DL: Come disse il maestro Ranghino, dopo lunghe sedute nemmeno fossi in analisi, ho una visione della musica decisamente modale; forse si era lasciato scappare addirittura nel suo giudizio l’attribuzione di un colore per caratterizzare il mio gusto: Blu Modale. A dir la verità, per quanto visionaria, la trovo assolutamente coerente come visione. Il senso è che nel Jazz più che una forma armonica cerco davvero un colore, un gusto, non è la progressione degli accordi o la melodia, ma il tema stesso, il mantra che evoca intensità e profondità a suscitare in me emozione ed interesse. Amo inoltre pensare e ritenere sia Jazz tanto l’accordo di settimana sul Pianoforte del maestro Ranghino, quanto la magica voce di Christopher Ghidoni, lo scratch sui giradischi di Alessandro Possis quanto i piatti della batteria di Claudio Saveriano. Credo il senso del Jazz sia riuscire a fare stare insieme tutto questo, con gusto e grazia.



JC: Oltre Casa Noego quali sono i musicisti e gli artisti con cui ami collaborare?

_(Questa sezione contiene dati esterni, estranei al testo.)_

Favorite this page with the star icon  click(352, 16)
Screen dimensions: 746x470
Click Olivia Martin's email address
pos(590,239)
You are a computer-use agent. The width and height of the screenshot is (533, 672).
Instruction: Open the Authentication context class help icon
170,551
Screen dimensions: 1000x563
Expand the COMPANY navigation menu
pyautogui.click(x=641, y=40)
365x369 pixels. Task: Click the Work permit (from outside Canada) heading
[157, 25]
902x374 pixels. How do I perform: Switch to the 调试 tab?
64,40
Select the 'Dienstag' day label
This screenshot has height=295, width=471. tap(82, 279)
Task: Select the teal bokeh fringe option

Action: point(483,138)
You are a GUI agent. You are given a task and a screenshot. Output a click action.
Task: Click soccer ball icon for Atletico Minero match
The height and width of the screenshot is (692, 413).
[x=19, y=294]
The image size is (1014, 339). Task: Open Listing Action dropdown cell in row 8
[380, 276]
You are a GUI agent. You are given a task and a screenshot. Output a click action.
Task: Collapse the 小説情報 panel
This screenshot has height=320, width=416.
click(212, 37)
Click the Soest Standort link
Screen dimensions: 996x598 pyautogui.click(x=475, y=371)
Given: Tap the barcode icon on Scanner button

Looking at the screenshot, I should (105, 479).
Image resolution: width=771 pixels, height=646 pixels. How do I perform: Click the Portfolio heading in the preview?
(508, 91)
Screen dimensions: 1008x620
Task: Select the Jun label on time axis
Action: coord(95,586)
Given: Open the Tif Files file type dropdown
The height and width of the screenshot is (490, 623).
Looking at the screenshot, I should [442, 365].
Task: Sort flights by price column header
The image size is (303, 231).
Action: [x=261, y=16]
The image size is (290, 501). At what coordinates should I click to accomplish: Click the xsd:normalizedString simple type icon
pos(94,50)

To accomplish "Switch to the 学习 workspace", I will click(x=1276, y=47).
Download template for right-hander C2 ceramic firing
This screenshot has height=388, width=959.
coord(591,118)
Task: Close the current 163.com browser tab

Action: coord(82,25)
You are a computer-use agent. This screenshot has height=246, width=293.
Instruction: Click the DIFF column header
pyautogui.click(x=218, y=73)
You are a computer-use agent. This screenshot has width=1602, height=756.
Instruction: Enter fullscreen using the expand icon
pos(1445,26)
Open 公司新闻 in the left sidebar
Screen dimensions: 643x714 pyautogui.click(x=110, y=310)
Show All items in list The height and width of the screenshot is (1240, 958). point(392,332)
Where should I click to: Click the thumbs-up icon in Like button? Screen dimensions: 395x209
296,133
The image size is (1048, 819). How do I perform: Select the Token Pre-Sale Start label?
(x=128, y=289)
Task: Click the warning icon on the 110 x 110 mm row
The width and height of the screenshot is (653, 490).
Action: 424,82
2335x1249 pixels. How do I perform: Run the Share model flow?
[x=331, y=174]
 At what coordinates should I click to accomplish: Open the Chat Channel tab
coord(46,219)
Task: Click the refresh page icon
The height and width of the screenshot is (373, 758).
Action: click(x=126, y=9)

DL: Sono ricorrenti le gite all’estero a cercare nuovi amici e contatti, per coinvolgere musicisti e cantanti. Oltre alla numerosa schiera di possibili collaborazioni sul fronte di West London (Vanessa Freeman, Heidi Voegel, Sharlene Hector), di recente sono stati intensificati i rapporti di amicizia e collaborazione con Alessio Manna (già bassista di Casino Royale) e con The Sweet Life Society (Torino), autentica sorpresa a J:R:F premiata come migliore band/producer. L’idea è quella di tentare il maggior numero di collaborazioni possibili, sconfinando su territori musicali diversi, sfruttando le sane magie del paradosso! Di base comunque il rapporto di collborazione si basa su un presupposto di amicizia e condivisione, per questo con tutti gli artisti viene sempre intrapreso un percorso di fidelizzazione, che va dall’essere coccolati per il Monferrato a suon di percorsi enogastronomici alla partecipazione reale del Noego Lifestyle vivendo per qualche giorno la realtà cittadina, gli amici, le dinamiche e i protagonisti del nostro circuito “famigliare”. Come dire, per fare qualcosa insieme a noi, devi fare parte del nostro mondo, o almeno conoscerlo!